The ministry of reconciliation. “You’re grounded!” Many parents believe in and practice the method of grounding. During a designated period of time the child is to be “in the dog house,” so to speak. But this is not Scriptural. We must apply physical punishment (the rod) and then train our children to ask for forgiveness. Then we should forgive! “Now all these things are from God, who reconciled us to Himself through Christ, and gave us the ministry of reconciliation, namely, that God was in Christ reconciling the world to Himself, not counting their trespasses against them, and He has committed to us the Word of reconciliation” (2 Cor. 5:18–19).
Forgive and comfort him. Show your love for them afterwards: “. . . forgive and comfort him, lest somehow such a one be overwhelmed by excessive sorrow. Wherefore I urge you to reaffirm your love for him” (2 Cor. 2:6).
Applying the Rod
He who loves him disciplines him. Do you love your child enough to apply the rod? “Discipline your son while there is hope, and do not desire his death” (Prov. 19:18). “He who spares his rod hates his son, but he who loves him disciplines him diligently” (Prov. 13:24). And, “Those whom I love, I reprove and discipline; be zealous therefore, and repent” (Rev. 3:19).

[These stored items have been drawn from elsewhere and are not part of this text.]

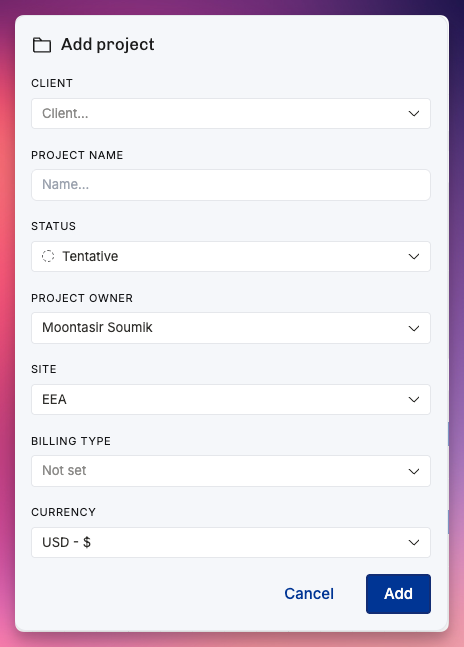Open the Client selection dropdown
Viewport: 464px width, 647px height.
231,113
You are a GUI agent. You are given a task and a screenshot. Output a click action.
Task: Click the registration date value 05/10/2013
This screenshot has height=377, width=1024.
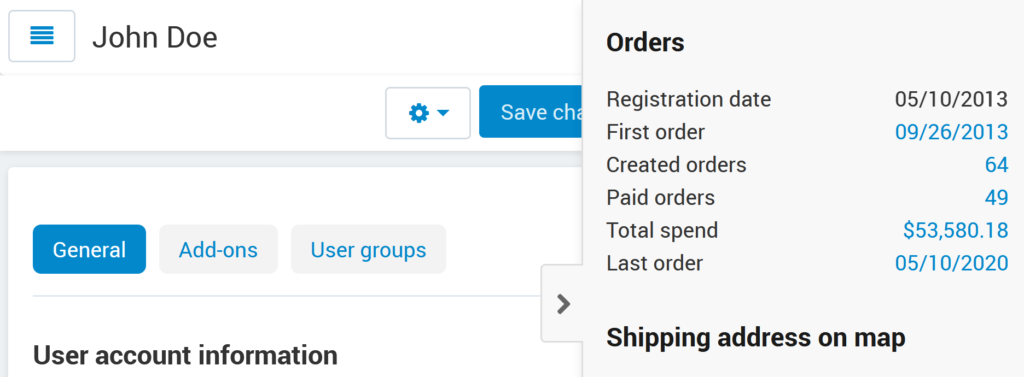[x=952, y=100]
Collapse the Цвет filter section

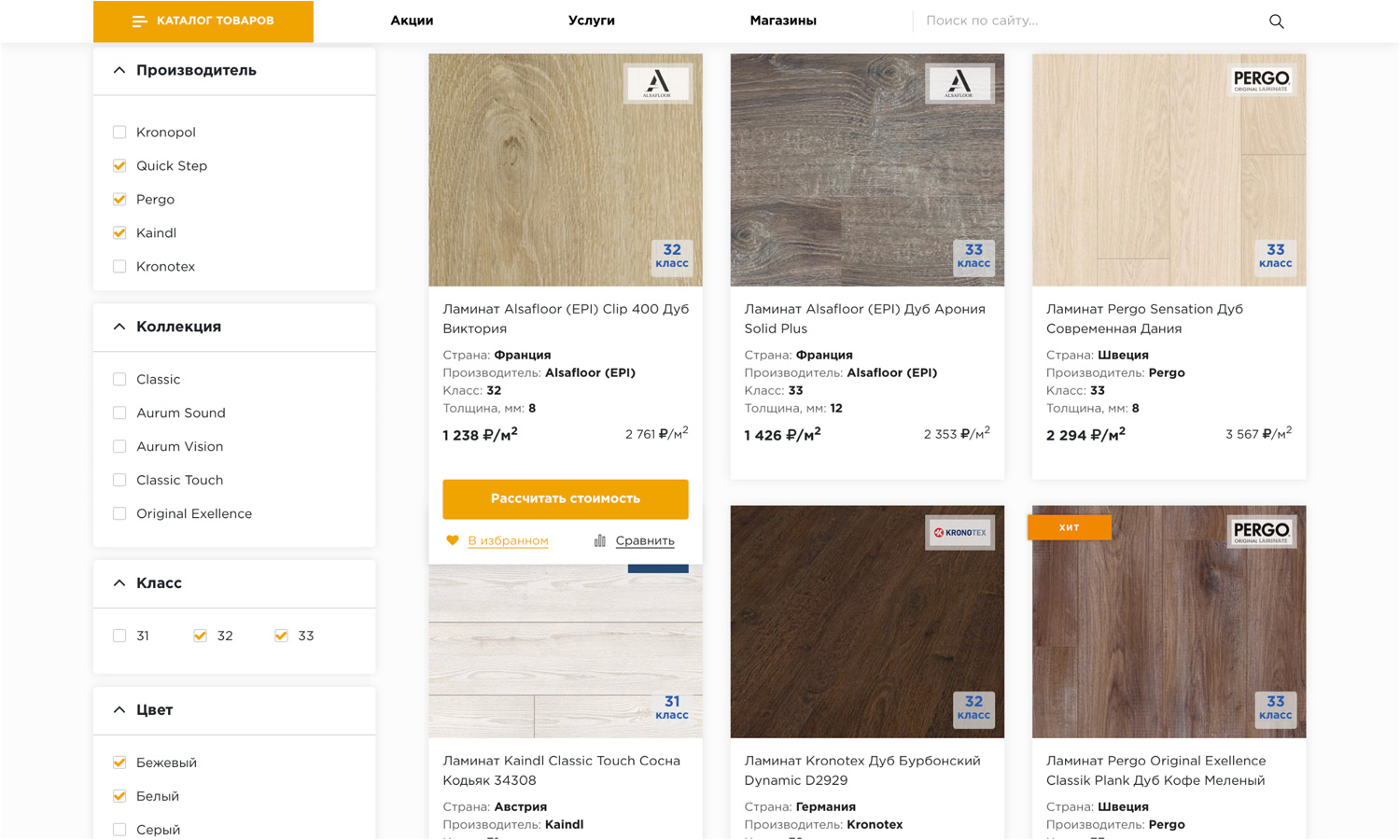(x=119, y=710)
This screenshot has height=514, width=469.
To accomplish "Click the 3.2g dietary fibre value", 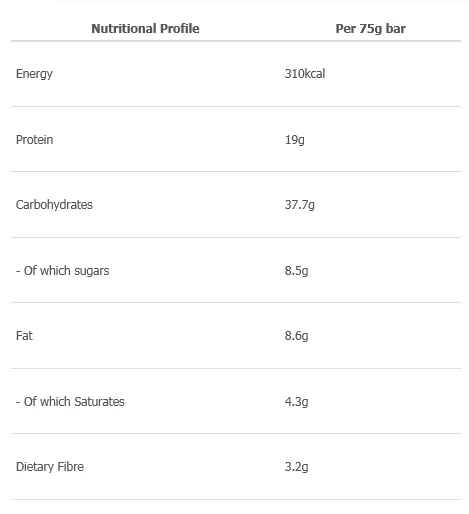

Many parents let their children get away with disobedience because they fail to tell them what is expected of them and don’t believe it’s “fair” to apply the rod. Instead they warn, warn, and warn.When you tell your children they are to do or not to do something, see if there is a reference for your teaching in the Bible.If there is a specific Scripture that applies, then open up the Bible and have them (or you) read it out loud. Fathers, this is a good reason to know the Word!
Your goal in using a rod (a switch) is for the child to associate sin with pain. What is most important is that the child knows, through your actions, that you are not angry with him, but rather you hate the sin. Isn’t this following the same pattern our heavenly Father uses with us? God will discipline us but He never stops loving us.
When you call a child to come, and he chooses not to comply, simply walking over and switching the back of his little leg will encourage him to move. When a child is told not to call out for a drink or anything else after she has been put to bed, it is as simple as walking in, pulling back the covers and applying a little switch. Then bend down, kiss her again and tell her kindly and lovingly not to call again. When two children have been told not to fight, it is as simple as walking over to them and giving each a quick switch. There is no need to yell, be angry or explain!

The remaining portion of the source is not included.